____ Exercise inputs

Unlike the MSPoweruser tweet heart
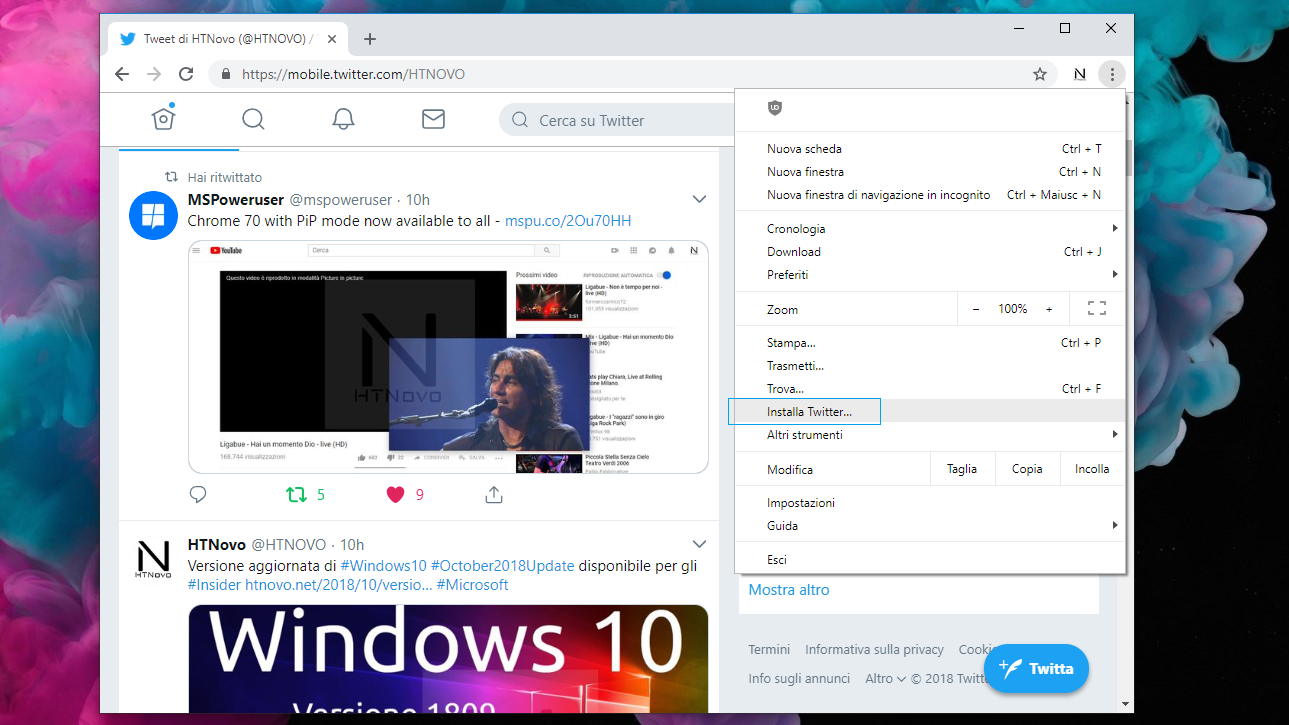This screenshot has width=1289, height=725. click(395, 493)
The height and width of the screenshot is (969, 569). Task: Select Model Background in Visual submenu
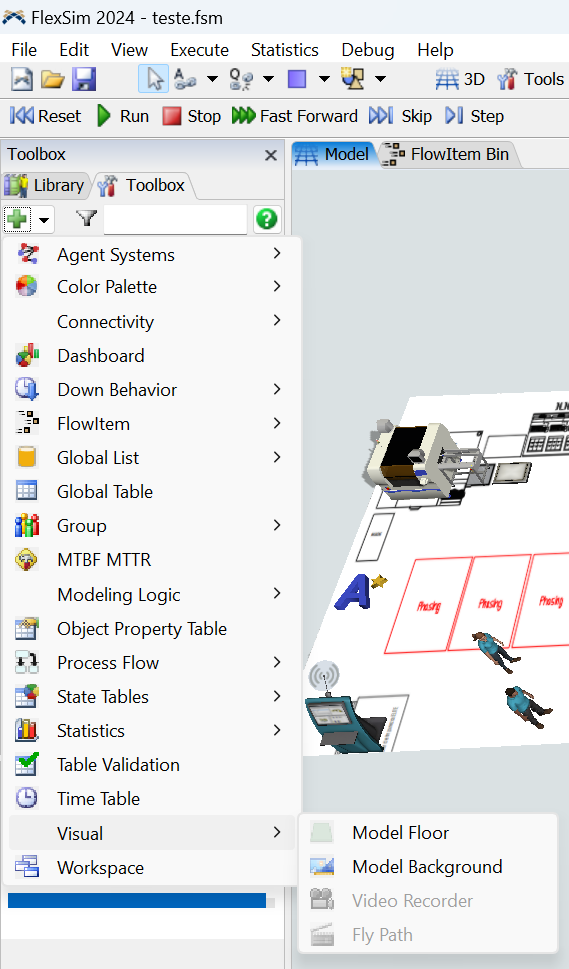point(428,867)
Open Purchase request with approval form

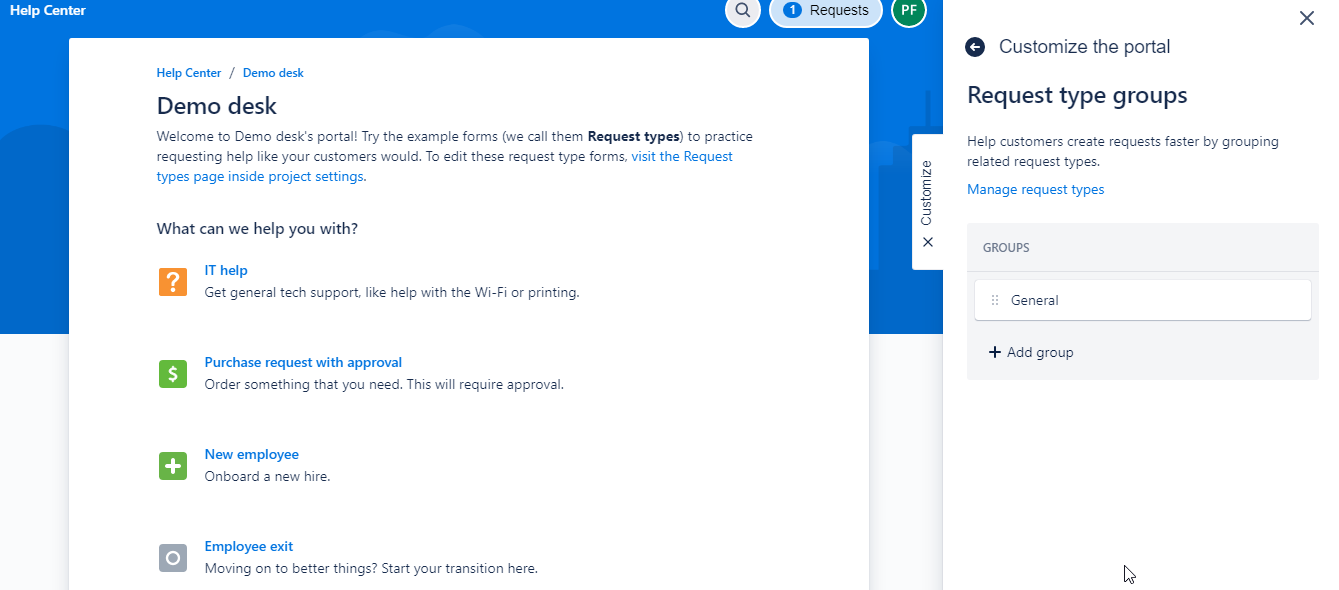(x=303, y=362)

________

[Exercise description] Repeat the records above line for line, leaving out the pictures.

[Complete answer]
Unlike the MSPoweruser tweet heart
This screenshot has width=1289, height=725. click(395, 493)
The height and width of the screenshot is (969, 569). Task: Select Model Background in Visual submenu
point(428,867)
Open Purchase request with approval form

(x=303, y=362)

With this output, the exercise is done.